▶ **Problem to work on**:
Which lines of the records below contain the word "agent"? Show each one.
▼
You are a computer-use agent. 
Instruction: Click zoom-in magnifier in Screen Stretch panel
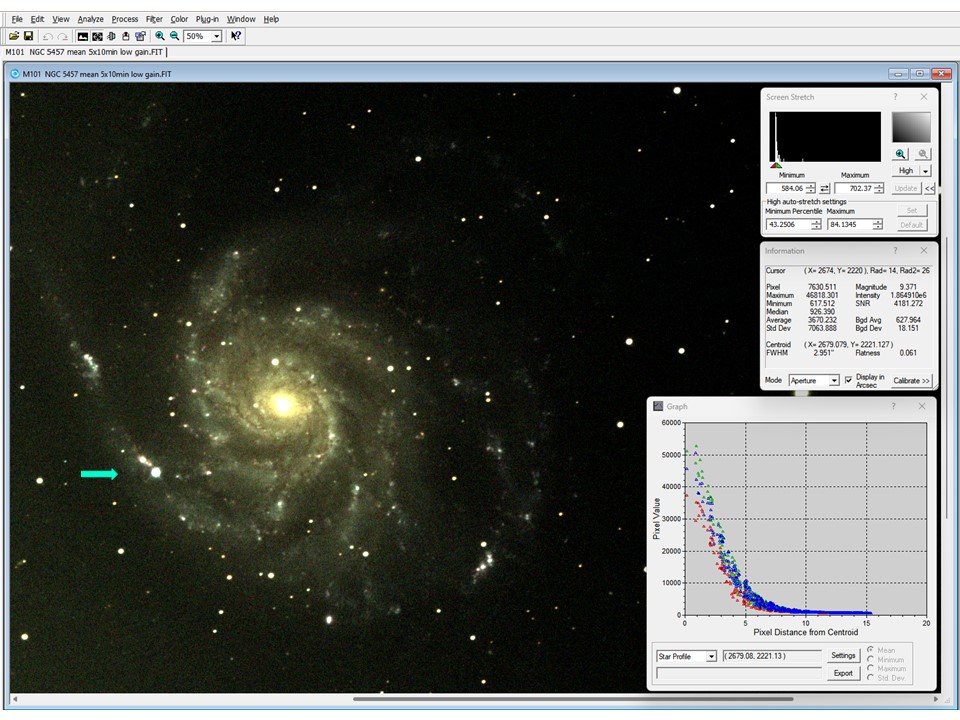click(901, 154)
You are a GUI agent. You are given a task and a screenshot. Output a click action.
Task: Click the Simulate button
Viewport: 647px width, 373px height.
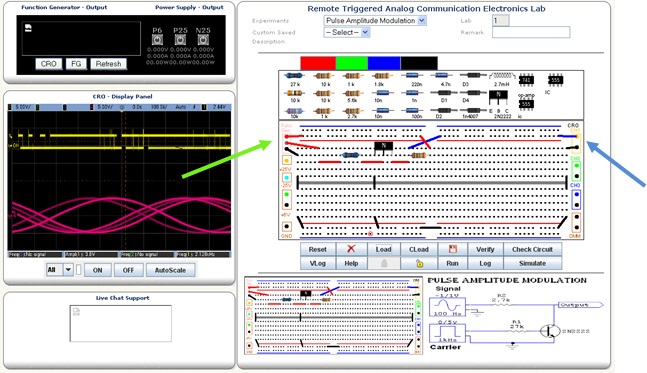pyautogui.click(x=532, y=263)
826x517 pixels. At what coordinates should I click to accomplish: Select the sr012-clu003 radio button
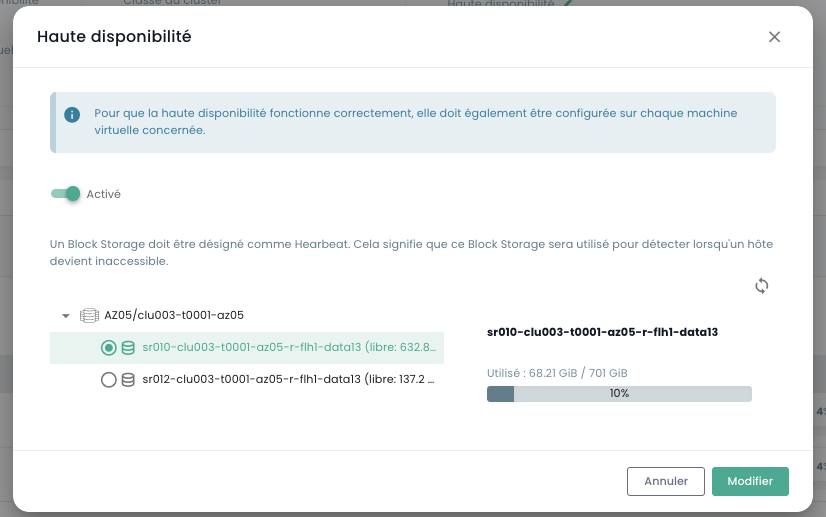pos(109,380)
▲
▶ **Solution to this task**:
You are a computer-use agent. 
You are a GUI agent. You are given a task and a screenshot. Output a click action.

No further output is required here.